> [TASK DATA]
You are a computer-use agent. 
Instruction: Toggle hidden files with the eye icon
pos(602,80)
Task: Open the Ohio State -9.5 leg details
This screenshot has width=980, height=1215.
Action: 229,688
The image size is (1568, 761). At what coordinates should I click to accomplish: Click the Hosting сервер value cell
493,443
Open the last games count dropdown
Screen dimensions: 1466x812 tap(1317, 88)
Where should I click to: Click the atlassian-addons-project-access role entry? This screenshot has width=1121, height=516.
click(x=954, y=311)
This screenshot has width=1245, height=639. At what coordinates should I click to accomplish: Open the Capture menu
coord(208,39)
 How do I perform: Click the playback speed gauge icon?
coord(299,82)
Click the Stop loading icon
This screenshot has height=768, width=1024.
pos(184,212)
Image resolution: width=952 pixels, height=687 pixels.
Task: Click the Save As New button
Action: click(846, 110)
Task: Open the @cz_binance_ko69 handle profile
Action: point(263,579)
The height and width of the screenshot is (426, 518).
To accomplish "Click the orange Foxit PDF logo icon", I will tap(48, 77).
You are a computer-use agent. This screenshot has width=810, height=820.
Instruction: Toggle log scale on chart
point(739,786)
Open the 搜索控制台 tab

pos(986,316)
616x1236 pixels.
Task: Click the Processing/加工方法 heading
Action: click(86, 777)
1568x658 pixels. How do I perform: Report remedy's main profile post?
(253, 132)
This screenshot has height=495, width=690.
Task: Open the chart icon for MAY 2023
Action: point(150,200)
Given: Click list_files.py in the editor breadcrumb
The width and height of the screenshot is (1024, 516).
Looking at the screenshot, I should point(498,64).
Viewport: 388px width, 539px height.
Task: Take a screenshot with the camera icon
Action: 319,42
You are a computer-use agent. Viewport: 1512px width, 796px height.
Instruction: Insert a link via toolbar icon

> [WORK INSTRUCTION]
If a line in the records contains the word "agent", copy it out.

> [TASK ANSWER]
You are a computer-use agent. 
You are a computer-use agent. This screenshot has width=810, height=820.
You are a computer-use agent. Viewport: 1512px width, 796px height.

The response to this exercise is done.